Electricity in Russia

Electricity in Russia is 220V/50Hz and typical wall sockets there use two round prongs, whereas standard U.S. electrical outlets operate on 120V/60Hz and use two flat holes (you probably already knew that). If you fail to plan for these differences your electrical devices may not work there, or even worse, they may be damaged, or even worse still, you may burn down your hotel or apartment building!

Unfortunately, it's more complicated than just voltage. Personally I'm not even qualified to write the "Idiot's Guide to Electricity", but from what I read you need different voltage transformations for "electronic items" (laptops, phones, cameras, etc.), "heating items" (irons, blow dryers, etc.), and "motorized items" (many electric shavers, etc.). AND, although many recent model laptops, phones, and cameras operate on "dual voltage" (no voltage transformations are needed), they warn you AGAINST plugging them into a voltage converter/transformer.

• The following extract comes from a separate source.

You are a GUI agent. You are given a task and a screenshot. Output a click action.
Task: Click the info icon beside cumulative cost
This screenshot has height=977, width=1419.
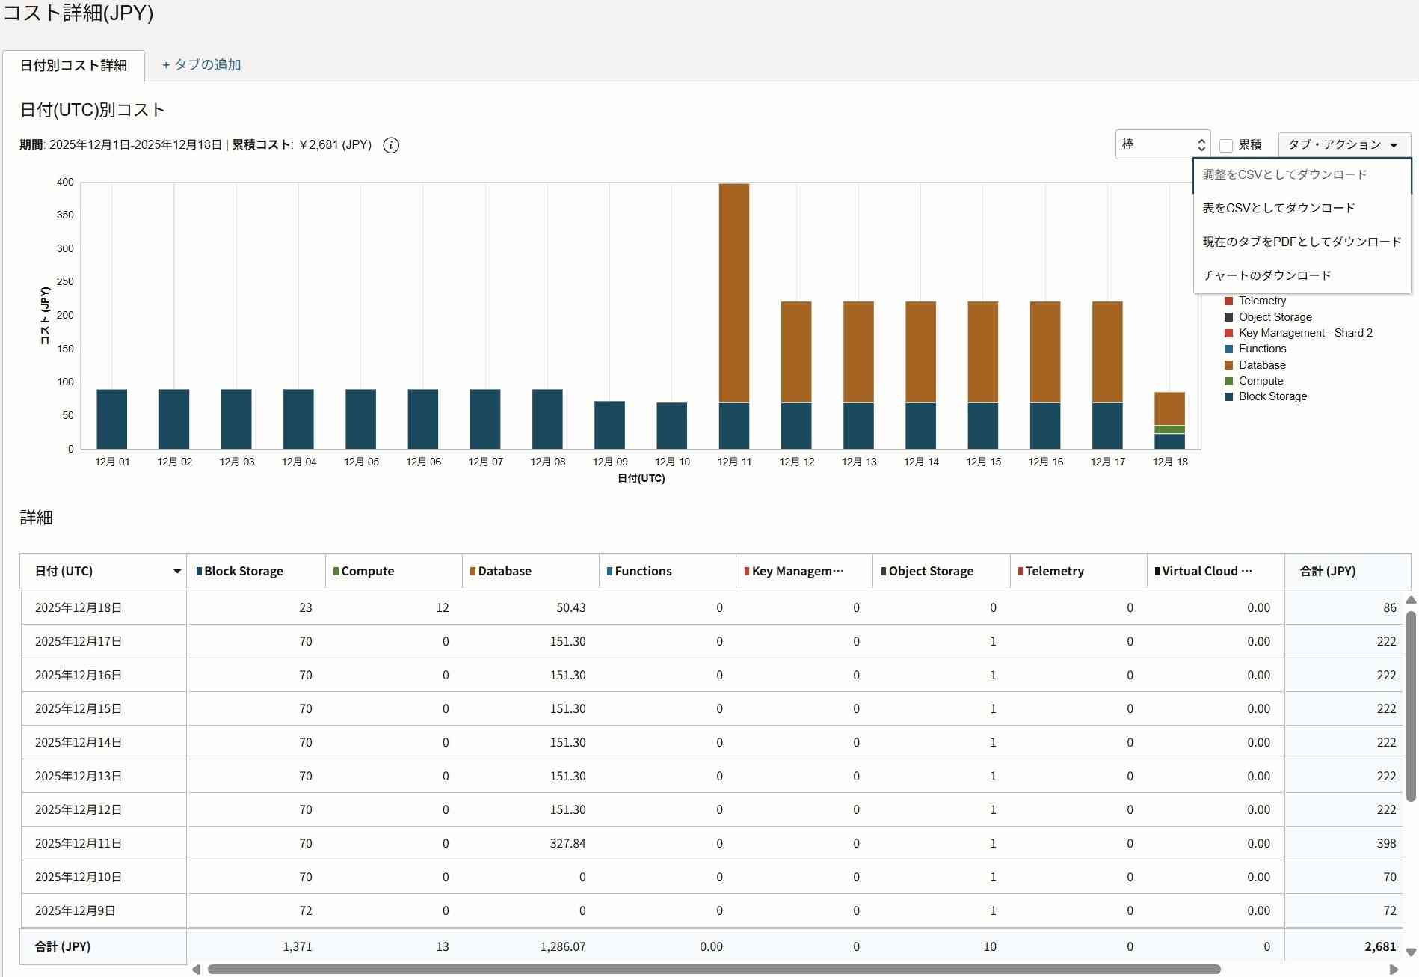pyautogui.click(x=391, y=145)
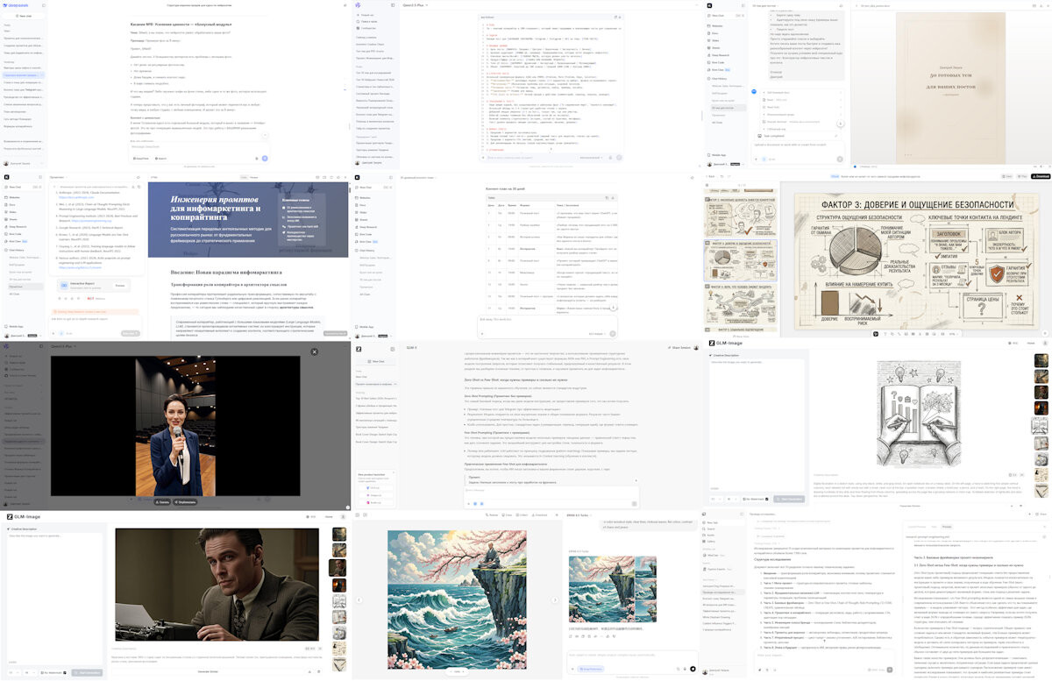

Fortunately you can get dual-purpose step-down transformer that will work with both "heating" and "non-heating" devices, or with "motorized" and "electronic" devices. I know exactly what you are thinking: Why not just have one transformer that just works on EVERYTHING? Sorry, that would be far too easy, and I would have nothing to write about here :-)

Fortunately the real solution to all this is really pretty simple. If you want to avoid having to figure out what kind of crazy step-down transformer/converters you need and loading your luggage with 20 lbs. of this kind of stuff to accommodate electricity in Russia, just bring "dual-voltage" devices!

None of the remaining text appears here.